Prince Ahmed therefore did not inherit the Delhi Sultanate but was instead appointed by Shahrukh, on advice from Vissarion, as the governor of Lahore. The decision of the new Timurid ruler, who had become more religiously devout than his father, was despite the fact that the new appointee was a Sunni Muslim whilst Tamerlane and his family and tribe were Shias.

Shahrukh sensibly did not allow issues of religious allegiance, as opposed to personal devotion and competence, to cloud his judgement over people. He recognised Ahmed, who had become a friend, as being highly capable and very loyal and he was rewarded for his correct perceptions by years of excellent service in Lahore, where a Hindu called Krishnan became the new governor's main assistant.

Ahmed married well and sired many children. His efficiency and loyalty was also eventually rewarded when Shahrukh permitted one of his daughters to join the Timurid family by becoming the wife of a grandson of Miranshah. As a result of this marital union, the Indian legacy of Mahmud Tughluq's son was to be prove much greater than that of either the Syyids or Lodis.

Meanwhile, to ensure regional harmony, Shahrukh, again responding to Vissarion's astute suggestions, appointed Ahmed's friend, Nicolai, to the governorship of Multan, which neighboured Lahore to the southwest. The Muscovite was also to prove to be a most worthy choice, quickly overcoming the apprehensions of the local populace about having a fair-featured foreign Christian eunuch in the gubernatorial palace.

An unusual aspect of Nicolai's later life was that he became an excellent father. The Muscovite eunuch could not, of course, sire his own children. However, as in many countries of the time, there were many local street waifs without parents and he became so concerned for their welfare that he not only established decent orphanages but also personally adopted as many as he could manage.

When Nicolai eventually returned to his Russian homeland to visit his surviving Muscovite family, including the prospering Yaroslav, he was accompanied in great splendour by a coterie of happy, adopted brown-skinned children. Some of their extended progeny subsequently became notable regional tribal leaders.

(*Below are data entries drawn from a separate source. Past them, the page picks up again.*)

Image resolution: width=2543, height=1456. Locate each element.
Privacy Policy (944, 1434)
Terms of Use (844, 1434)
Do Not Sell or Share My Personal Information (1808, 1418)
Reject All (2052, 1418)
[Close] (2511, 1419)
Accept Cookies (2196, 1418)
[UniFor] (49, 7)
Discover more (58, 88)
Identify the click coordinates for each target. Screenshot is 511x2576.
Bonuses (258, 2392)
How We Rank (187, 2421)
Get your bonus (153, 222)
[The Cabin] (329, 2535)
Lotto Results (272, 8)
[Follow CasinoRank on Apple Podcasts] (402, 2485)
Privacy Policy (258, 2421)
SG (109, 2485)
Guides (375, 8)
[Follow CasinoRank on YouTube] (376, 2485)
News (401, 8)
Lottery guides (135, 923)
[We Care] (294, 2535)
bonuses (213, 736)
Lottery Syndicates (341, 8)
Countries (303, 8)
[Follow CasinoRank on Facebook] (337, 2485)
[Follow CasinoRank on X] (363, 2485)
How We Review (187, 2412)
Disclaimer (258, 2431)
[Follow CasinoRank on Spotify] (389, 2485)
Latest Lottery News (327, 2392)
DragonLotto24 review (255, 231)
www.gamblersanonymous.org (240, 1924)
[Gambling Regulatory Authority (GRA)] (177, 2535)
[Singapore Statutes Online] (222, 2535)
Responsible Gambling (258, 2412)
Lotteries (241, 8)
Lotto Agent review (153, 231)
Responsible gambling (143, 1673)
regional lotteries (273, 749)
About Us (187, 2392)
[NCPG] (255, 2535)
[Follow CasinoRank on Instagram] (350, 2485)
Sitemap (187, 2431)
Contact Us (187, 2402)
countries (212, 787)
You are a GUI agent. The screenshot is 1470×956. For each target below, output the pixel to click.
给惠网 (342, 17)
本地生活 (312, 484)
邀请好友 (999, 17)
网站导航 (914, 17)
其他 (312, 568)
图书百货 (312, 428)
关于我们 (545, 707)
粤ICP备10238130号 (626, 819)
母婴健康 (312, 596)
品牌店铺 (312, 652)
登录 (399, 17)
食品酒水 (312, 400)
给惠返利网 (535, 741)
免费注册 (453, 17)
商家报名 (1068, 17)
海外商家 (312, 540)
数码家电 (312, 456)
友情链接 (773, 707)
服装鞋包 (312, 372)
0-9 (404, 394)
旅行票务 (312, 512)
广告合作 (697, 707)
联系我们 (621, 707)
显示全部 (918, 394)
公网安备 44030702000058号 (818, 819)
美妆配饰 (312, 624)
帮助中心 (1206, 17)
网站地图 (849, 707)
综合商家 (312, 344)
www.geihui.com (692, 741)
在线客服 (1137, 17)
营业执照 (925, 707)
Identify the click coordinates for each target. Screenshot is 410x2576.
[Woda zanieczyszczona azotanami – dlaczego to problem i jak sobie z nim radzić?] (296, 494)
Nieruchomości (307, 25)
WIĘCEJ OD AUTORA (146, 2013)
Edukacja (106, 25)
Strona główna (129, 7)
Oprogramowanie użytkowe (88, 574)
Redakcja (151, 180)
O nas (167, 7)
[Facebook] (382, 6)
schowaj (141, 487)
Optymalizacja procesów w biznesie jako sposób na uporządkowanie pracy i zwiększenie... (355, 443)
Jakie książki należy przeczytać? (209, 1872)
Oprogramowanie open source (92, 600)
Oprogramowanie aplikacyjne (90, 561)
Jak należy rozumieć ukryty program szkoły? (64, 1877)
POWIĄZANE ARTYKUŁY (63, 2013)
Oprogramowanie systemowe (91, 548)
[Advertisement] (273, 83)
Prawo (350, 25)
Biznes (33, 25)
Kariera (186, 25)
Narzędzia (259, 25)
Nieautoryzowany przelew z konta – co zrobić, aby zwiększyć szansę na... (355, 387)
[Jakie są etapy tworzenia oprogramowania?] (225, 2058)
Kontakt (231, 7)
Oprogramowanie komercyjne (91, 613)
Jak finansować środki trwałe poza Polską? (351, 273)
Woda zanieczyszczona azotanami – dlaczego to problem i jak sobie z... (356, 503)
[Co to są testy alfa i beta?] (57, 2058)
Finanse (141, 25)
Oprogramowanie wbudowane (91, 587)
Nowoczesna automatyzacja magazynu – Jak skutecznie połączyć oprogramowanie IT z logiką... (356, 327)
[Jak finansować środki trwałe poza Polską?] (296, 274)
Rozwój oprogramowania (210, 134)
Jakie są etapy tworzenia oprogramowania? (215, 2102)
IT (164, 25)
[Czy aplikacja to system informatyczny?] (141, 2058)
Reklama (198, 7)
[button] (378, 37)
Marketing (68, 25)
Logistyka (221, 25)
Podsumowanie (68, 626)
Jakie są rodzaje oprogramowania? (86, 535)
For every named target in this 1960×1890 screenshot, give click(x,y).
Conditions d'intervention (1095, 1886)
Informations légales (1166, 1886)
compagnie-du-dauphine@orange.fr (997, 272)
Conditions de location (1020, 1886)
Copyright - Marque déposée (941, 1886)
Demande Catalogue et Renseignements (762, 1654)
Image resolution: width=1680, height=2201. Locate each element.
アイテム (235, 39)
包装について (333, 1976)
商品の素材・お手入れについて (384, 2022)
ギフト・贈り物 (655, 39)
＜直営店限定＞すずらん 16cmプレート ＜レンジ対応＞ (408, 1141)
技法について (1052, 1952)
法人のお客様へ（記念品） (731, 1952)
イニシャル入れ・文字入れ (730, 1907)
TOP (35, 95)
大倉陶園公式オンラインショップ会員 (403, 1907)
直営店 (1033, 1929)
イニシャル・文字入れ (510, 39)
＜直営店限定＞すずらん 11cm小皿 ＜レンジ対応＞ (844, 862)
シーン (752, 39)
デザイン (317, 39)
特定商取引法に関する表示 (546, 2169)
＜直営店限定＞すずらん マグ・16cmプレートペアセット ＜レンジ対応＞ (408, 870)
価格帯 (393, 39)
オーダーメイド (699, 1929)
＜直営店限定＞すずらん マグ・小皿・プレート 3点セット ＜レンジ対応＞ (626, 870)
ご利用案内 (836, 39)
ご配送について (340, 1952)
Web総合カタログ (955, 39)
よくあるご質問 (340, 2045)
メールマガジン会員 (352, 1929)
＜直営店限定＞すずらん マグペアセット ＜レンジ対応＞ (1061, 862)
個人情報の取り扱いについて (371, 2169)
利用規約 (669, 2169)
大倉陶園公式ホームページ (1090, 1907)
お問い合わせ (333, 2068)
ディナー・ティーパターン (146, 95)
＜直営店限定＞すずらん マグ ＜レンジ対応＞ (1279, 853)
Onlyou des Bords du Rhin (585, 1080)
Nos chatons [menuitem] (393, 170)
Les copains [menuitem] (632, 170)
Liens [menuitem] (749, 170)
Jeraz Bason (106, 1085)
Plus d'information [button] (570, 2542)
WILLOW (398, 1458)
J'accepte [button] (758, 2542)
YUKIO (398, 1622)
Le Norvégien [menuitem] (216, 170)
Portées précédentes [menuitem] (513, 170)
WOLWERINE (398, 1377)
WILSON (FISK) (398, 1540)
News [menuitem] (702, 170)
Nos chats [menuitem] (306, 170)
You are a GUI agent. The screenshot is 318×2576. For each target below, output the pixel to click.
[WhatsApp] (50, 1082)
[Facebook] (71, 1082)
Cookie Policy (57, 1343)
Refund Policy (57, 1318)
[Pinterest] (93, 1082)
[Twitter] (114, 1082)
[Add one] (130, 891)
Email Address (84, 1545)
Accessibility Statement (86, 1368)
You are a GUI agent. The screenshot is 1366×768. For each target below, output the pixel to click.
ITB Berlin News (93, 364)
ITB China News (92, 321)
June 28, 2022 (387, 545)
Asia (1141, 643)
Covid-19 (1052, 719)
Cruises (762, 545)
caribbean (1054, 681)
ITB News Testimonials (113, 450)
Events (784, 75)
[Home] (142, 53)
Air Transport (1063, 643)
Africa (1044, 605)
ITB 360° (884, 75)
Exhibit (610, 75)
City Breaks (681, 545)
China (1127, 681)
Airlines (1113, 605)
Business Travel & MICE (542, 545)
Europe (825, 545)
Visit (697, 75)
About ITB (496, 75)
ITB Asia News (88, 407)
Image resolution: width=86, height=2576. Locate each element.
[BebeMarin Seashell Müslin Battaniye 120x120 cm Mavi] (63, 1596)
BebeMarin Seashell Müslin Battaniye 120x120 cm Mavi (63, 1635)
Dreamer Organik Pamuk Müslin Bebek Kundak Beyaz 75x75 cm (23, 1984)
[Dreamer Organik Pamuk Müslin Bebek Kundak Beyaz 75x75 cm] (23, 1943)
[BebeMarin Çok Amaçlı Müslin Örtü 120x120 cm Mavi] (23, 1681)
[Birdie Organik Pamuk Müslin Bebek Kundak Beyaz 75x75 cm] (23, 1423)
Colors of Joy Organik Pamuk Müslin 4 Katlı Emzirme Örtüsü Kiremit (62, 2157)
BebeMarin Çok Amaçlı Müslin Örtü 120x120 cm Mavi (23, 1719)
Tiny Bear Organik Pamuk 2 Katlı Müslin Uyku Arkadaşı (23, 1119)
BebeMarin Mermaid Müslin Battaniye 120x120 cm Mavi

Ironically, therefore, some of the most distinguished Muslim families of modern Pakistan, Afghanistan and northwest India can trace their proud status back to the rescue from the gutter of a distant ancestor by a Christian Russian eunuch.

(Bukhara, Timurid Empire [in modern Uzbekistan], 3 years later, Summer 1417)

The stonemason was busily carving the final ornament on the new madrassa, or Islamic college, in Bukhara, which was a city to the west of Samarkand. The quotation was being displayed on the orders of the author of the words, who had also been responsible for building the school.

The name of the sagacious author, who had benefited much from his association since boyhood with Vissarion, was Ulugbeg. The inscription, which is still visible on the same madrassa today, read: 'It is the duty of every Muslim man and woman to acquire knowledge'.

(Mudanya, Anatolia [in modern Turkey], 3 years later, Summer 1420)

It was a hot, cloudless, sunny summer mid-afternoon, a time of day when many local people were indulging in a siesta. However, the port superintendent of Mudanya on the Sea of Marmara was temporarily diverted from a similar intent. He had been alerted by a harbour-worker to the fact that an apparently important foreigner, protected by a small escort of Turcoman soldiers, was seemingly waiting for something, alongside the currently vacant berths reserved for Imperial vessels. The senior official therefore went to see for himself whom the stranger could be.

The superintendent found a handsome, clean-shaven, distinguished looking and richly dressed man in his early 40s, with golden hair and blue eyes, adjacent to one of the vacant Imperial berths, looking out to sea. The stranger's cavalry protectors wore the fierce expressions and uniforms, crowned by fur-trimmed, round leather hats with spikes, which were typical of the Turcoman warriors associated with the late, dreaded Tamerlane and his successors.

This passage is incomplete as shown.